Data-centric Metaprogramming in Object-Oriented Languages
With great power comes great responsibility. As far as program transformations go, metaprogramming is the ultimate tool, allowing developers to transform any aspect of their program. However, wielding metaprogramming is difficult, especially in object-oriented languages, where even a slight signature change can break overriding relations, altering the program behavior.
In this talk I will introduce data-centric metaprogramming, a well-behaved subset of metaprogramming aimed at optimizing the data representation in a program. Data representation is becoming a hot topic again, with the Java community planning to add value class and specialization support at the virtual machine level. In the presentation, you will see how data-centric metaprogramming subsumes specialization and value class inlining while opening the door to more complex transformations.
For example, consider an immutable
Vector collection and an
Employee class corresponding to a database row. Both
Employee are compiled separately, unaware of each other. This makes
Vector[Employee] a awful data container, neither compact nor efficient. Using data-centric metaprogramming, developers can define a better representation, either a compressed byte array or a cache-friendly column-based storage. Then, the compiler support allows this new representation to be used either locally or globally while offering strong correctness guarantees for the transformed code.
Being able to separate the interface used for programming (e.g.
Vector[Employee]) and the actual data representation raises many interesting questions:
- Can it work under an open-world assumption?
- Is there a single “best representation” or are there many “good” representations?
- If data can have different representations, how can it be passed from one piece of code to another?
We’ll work together through the questions and answers and show the research opportunities around this technique.
I am a PhD student at École polytechnique fédérale de Lausanne, in the Programming Methods Laboratory (LAMP). My supervisor is Prof. Martin Odersky, best known for designing the Scala programming language.

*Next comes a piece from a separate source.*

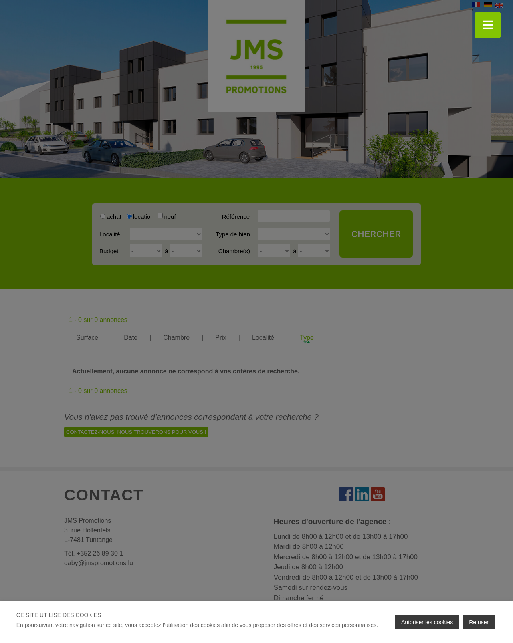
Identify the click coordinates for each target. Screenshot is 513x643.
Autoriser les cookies (427, 622)
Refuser (479, 622)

I am interested in performance-oriented compilation of high-level language constructs. Convenience and safety make generics great for productivity, but due to the erasure transformation, they perform sub-optimally when used with primitive numeric types. This is where I can help. My main project, dubbed miniboxing, is aimed at compiling generic classes down to very efficient bytecode. It is available at scala-miniboxing.org and can speed up generic code by up to 22x.